• **Exercise details**
Once you find the line with "The image size is (525, 264)." in the data below, transcribe exactly each line from there to the line with "Given: Hang up the call", inclusive, and nothing else. Drop the pictures.

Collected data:
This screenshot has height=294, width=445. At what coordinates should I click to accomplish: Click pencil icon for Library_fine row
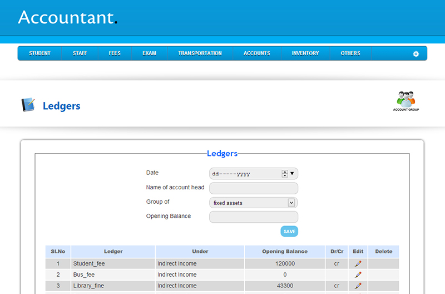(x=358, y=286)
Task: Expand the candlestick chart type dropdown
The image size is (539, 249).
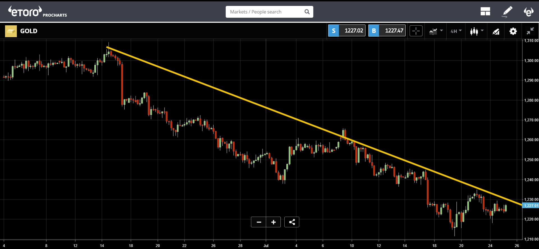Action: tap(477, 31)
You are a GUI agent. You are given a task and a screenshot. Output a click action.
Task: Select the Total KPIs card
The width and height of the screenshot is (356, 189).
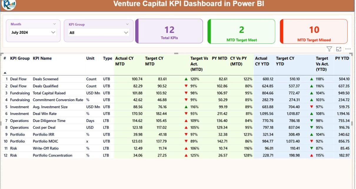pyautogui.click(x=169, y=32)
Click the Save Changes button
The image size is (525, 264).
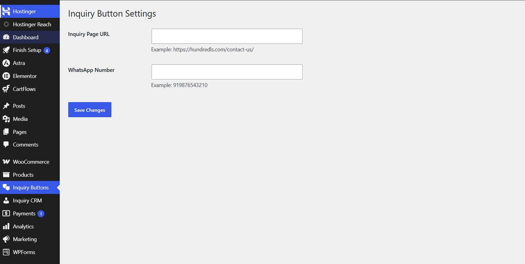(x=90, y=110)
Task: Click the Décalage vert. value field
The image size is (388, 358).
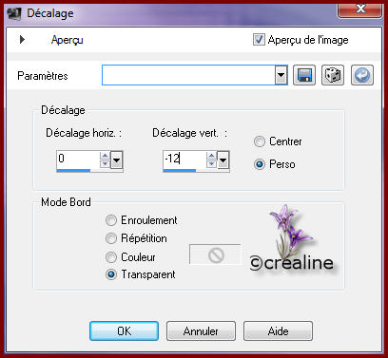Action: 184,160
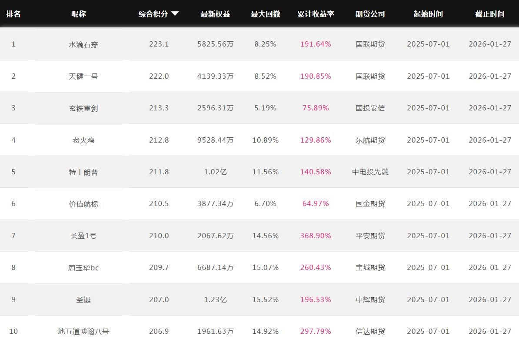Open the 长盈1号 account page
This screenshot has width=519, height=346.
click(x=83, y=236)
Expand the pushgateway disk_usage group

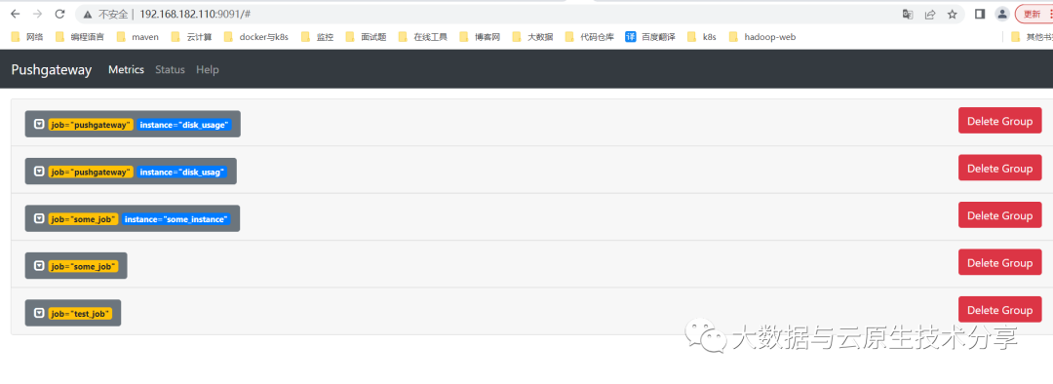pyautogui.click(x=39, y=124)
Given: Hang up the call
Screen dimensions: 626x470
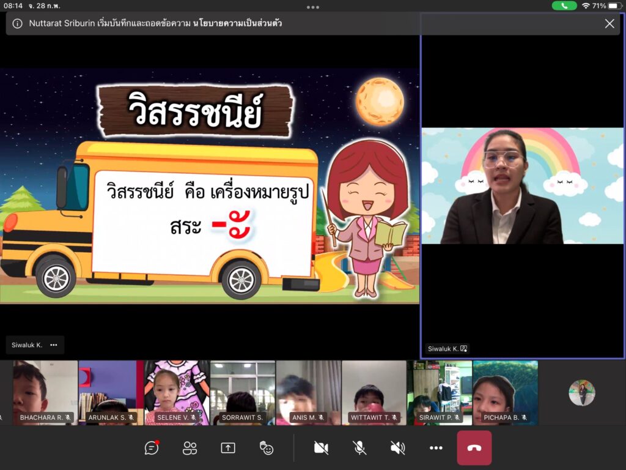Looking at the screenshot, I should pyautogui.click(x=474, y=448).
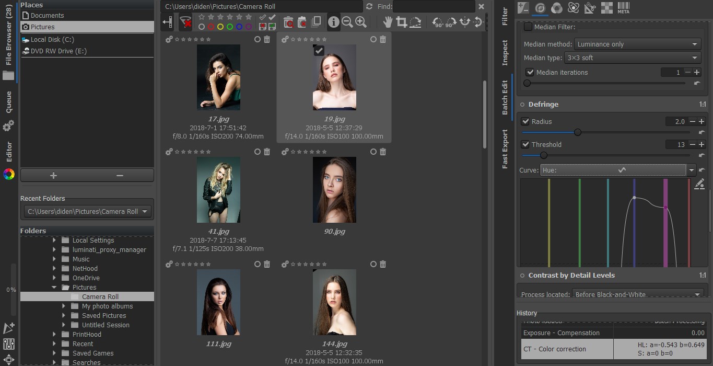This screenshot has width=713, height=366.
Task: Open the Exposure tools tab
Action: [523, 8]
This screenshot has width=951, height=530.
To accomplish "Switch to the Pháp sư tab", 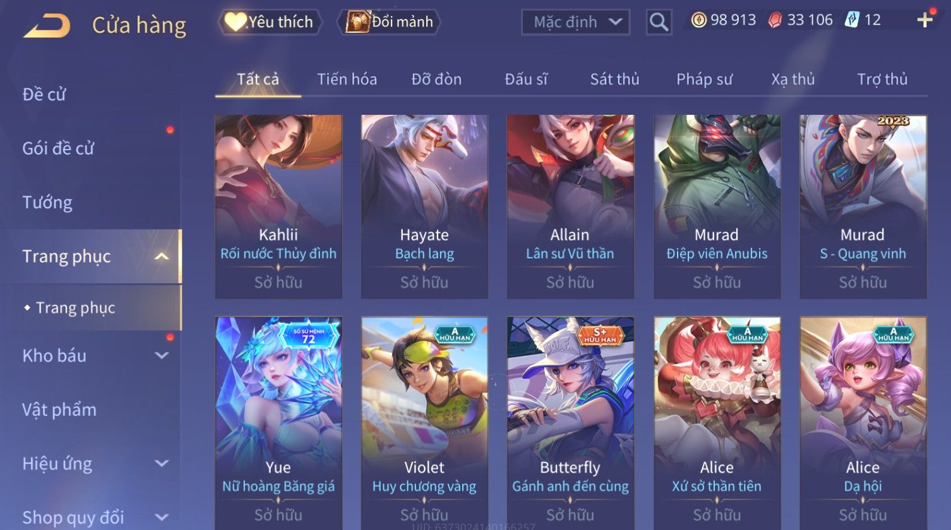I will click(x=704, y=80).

• **Written response**
The image size is (525, 264).
(x=90, y=110)
Task: Click the Décalage vert. value field
The image size is (388, 358).
Action: 184,160
Open the 长盈1号 account page
This screenshot has width=519, height=346.
click(x=83, y=236)
Expand the pushgateway disk_usage group

pyautogui.click(x=39, y=124)
Given: Hang up the call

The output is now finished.